When the train carrying the repatriates reached Wroclaw, the former German city of Breslau, the cars carrying Poles were uncoupled, while those carrying Jews were shunted around for ten days, until the train reached Rychbach, which is only 40 miles from Wroclaw. As a result of an immediate investigation by Government authorities, however, all subsequent transports have arrived in Rychbach without delay.
The Polish Press Agency reported from Warsaw that 26,000 Jews have been settled in the Lower Silesia pre-war German areas regained by Poland, and that 40,000 more Jews will come to the region.
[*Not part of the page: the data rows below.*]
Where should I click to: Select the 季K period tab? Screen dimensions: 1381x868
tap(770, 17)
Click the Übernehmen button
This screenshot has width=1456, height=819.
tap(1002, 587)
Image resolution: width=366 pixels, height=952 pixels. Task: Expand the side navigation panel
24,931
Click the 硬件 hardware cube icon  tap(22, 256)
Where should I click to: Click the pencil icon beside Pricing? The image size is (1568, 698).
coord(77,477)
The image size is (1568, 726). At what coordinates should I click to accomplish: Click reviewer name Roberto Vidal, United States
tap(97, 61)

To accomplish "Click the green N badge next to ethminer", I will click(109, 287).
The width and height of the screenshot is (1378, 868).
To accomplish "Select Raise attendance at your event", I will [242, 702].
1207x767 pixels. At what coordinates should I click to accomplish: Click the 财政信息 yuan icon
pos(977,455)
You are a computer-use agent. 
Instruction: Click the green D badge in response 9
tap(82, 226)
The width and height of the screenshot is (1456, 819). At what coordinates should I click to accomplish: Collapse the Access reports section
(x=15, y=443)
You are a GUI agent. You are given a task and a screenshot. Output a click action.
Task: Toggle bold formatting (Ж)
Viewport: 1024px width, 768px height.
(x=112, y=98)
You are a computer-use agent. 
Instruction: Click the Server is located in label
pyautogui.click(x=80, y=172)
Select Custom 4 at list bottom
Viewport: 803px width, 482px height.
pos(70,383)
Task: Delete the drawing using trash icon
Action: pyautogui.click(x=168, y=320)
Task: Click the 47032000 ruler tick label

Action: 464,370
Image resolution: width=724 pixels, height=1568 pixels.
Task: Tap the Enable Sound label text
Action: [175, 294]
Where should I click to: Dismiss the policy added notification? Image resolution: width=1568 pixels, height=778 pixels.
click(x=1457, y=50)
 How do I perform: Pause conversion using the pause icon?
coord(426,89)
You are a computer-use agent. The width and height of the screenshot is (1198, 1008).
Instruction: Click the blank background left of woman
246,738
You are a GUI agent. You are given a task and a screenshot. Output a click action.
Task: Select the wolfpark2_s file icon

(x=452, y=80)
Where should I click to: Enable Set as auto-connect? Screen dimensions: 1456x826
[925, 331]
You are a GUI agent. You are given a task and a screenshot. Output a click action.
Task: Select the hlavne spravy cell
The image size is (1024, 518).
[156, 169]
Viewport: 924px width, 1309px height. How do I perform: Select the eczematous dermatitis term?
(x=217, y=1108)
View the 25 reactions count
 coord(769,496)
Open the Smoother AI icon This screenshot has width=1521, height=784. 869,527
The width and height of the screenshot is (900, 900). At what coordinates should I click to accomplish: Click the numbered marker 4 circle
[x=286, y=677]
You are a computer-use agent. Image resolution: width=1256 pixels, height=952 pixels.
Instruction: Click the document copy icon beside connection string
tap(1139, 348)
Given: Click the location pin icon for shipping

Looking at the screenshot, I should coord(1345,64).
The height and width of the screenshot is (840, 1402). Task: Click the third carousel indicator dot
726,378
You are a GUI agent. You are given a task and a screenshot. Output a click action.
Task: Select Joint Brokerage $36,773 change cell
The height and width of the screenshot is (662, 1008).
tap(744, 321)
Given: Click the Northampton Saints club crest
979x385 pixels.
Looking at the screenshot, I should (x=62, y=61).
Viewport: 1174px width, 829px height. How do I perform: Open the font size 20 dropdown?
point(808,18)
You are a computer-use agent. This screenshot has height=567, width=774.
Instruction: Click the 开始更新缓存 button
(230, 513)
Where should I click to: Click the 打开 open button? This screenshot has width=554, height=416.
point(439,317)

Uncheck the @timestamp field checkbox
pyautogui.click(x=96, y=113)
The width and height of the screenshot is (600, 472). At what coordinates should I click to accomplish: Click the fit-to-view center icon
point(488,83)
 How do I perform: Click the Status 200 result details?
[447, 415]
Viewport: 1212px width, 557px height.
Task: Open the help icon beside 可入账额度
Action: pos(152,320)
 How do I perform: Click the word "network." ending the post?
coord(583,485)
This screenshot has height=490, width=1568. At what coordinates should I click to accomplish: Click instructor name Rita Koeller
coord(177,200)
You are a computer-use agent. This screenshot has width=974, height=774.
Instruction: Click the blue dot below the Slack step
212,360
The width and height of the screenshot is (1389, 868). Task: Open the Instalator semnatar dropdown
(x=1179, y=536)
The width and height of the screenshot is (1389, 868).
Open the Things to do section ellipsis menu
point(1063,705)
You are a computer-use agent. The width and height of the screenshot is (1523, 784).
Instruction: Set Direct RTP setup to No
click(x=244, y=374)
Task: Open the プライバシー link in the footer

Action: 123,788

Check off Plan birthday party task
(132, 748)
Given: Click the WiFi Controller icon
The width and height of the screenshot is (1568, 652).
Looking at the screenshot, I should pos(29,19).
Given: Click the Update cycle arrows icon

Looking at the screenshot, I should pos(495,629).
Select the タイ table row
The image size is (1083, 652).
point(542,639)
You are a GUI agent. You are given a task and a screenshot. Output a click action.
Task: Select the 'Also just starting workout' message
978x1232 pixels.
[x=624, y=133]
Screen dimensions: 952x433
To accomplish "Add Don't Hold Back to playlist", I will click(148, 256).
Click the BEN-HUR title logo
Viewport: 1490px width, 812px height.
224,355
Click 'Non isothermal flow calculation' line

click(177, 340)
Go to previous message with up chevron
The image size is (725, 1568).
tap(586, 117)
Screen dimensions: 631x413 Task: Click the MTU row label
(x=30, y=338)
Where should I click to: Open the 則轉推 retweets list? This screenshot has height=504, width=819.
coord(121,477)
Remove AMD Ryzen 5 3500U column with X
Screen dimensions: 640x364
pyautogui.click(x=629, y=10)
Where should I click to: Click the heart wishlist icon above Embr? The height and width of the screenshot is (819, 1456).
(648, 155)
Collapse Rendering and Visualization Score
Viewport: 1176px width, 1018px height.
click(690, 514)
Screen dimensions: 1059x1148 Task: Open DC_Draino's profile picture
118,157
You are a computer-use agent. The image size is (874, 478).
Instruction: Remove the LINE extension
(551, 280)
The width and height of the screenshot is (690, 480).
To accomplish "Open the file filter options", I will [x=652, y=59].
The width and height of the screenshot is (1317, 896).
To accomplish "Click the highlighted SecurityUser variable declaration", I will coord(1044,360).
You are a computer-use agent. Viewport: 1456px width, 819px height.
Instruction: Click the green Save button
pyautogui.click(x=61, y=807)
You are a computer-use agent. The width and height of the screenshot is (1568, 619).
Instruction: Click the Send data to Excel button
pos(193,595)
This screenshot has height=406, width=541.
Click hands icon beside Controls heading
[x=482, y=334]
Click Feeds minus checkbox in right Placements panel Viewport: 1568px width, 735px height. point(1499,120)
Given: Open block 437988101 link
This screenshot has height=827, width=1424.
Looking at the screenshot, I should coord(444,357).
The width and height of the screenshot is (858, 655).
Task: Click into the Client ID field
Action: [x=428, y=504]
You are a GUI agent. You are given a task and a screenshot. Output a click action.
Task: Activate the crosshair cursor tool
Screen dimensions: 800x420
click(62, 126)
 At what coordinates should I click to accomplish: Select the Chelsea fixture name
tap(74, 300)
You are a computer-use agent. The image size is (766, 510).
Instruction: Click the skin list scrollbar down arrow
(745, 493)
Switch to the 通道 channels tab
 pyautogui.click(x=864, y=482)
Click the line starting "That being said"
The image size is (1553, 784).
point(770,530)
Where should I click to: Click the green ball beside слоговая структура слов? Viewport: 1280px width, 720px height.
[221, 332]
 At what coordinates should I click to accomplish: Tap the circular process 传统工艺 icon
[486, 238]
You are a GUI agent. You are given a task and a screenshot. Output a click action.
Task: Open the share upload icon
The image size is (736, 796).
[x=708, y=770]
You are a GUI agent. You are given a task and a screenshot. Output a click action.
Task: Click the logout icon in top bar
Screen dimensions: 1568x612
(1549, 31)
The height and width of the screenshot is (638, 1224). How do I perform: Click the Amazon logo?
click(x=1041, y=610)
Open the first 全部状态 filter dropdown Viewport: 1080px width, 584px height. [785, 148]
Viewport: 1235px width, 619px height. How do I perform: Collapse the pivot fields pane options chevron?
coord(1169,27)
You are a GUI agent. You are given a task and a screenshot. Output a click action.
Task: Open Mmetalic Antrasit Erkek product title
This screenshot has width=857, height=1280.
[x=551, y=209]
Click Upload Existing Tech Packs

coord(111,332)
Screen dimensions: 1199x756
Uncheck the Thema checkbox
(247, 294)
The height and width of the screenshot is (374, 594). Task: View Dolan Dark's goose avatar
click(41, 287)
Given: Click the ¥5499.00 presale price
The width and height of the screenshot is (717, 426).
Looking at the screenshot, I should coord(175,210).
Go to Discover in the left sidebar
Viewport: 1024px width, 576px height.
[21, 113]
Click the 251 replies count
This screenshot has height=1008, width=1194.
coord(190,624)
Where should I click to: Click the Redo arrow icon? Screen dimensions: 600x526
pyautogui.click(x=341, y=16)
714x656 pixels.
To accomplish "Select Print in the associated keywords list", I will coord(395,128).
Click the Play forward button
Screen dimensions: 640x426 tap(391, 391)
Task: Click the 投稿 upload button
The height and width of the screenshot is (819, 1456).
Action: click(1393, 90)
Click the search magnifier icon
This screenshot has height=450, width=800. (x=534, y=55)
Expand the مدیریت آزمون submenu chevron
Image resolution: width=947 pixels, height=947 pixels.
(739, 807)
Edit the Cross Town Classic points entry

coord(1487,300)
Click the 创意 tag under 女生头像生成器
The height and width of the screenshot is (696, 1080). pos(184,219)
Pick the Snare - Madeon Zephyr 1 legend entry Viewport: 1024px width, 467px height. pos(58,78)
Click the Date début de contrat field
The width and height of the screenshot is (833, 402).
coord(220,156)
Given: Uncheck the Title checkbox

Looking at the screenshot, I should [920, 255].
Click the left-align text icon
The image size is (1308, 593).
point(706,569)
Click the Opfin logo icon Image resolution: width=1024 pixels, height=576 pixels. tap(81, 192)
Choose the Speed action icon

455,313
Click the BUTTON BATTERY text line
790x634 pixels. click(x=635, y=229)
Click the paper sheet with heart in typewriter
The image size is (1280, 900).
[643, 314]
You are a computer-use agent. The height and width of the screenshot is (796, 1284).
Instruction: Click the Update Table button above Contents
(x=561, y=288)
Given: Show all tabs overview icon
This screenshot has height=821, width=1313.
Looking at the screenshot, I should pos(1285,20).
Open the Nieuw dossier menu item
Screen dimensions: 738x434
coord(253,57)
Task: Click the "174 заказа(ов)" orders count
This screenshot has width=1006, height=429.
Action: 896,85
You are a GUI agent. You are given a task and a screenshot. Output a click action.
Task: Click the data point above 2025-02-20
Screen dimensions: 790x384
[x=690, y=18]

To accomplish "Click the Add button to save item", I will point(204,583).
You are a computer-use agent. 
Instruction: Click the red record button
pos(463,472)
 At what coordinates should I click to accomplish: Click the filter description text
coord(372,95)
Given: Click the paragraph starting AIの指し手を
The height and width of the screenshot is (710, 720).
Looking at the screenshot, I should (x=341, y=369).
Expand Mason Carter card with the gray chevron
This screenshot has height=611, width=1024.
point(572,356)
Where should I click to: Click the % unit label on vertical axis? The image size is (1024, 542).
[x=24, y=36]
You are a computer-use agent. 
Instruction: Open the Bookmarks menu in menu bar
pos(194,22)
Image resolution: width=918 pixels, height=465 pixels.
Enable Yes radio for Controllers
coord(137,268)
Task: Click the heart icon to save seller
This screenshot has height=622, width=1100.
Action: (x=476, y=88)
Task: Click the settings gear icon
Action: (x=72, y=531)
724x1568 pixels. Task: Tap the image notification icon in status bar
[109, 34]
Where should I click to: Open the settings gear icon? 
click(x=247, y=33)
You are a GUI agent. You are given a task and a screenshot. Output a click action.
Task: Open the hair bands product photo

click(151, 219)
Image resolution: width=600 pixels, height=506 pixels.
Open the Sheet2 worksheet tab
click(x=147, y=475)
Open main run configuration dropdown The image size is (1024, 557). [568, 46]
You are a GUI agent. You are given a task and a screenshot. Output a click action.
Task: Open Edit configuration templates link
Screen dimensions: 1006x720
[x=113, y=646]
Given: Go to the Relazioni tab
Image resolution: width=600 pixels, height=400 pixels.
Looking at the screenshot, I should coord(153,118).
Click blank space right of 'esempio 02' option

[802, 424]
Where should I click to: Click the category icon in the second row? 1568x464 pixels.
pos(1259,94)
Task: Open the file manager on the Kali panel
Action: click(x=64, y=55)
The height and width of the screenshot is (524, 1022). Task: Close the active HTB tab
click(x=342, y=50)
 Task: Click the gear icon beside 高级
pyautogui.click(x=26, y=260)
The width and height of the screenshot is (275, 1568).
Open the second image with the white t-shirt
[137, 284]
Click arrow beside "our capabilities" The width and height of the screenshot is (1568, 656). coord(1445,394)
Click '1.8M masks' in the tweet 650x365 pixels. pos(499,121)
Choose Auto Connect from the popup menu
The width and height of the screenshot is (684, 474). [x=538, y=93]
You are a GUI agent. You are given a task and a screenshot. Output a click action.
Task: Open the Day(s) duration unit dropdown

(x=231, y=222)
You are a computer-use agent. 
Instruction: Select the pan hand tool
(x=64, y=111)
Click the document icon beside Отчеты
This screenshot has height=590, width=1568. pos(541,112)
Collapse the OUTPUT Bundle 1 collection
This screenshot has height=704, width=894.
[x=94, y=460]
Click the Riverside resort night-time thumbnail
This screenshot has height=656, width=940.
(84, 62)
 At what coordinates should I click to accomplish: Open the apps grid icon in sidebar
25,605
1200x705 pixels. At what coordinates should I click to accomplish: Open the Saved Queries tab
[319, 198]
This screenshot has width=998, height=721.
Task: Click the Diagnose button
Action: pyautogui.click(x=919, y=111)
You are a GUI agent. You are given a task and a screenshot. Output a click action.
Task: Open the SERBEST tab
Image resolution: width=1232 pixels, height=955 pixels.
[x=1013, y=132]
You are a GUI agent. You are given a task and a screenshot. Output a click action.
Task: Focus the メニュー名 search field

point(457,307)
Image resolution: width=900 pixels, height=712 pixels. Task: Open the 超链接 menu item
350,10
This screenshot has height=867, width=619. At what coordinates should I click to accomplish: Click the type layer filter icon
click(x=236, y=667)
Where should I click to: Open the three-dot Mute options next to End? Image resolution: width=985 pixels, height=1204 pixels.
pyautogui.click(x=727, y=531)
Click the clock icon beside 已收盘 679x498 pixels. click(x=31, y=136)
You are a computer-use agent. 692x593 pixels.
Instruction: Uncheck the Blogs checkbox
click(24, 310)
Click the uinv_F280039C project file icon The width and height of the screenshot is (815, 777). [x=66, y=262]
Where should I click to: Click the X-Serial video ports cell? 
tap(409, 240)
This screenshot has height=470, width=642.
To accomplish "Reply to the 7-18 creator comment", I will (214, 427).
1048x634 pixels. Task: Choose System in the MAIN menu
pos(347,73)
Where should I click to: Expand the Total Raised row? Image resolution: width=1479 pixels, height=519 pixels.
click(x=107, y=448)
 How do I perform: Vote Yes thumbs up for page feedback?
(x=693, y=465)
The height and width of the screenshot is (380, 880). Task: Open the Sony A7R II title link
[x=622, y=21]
Among the cities in which the Jews have settled, it said, are Wroclaw, Rychbach, Walbrzych and Lignica. The dispatch said Jewish committees in Lower Silesia are helping the Jews build homes and obtain employment. However, as a result of resentment by Poles, the local Jewish committees are not only assisting Jews, but all repatriates.
Polish Minister of Industry Hilary Mine, in a statement issued in Warsaw, declared that the former German industries in Silesia can furnish a livelihood for many Jews. Jews who are interested in agriculture are being settled on farms.
Some of the repatriates from the USSR encountered at Rychbach Jews who had recently returned from Munich, to where they had fled because they feared they would be murdered if they remained in Poland, the report received here reveals. The latter group reported that living conditions in the U.S. camps in the Munich area were had, and that there was little hope that the Jews would be able to emigrate.
There are now 60,000 Jews in all of Poland, of whom 20,000 are employed, according to a statistical survey broadcast today by the Warsaw radio.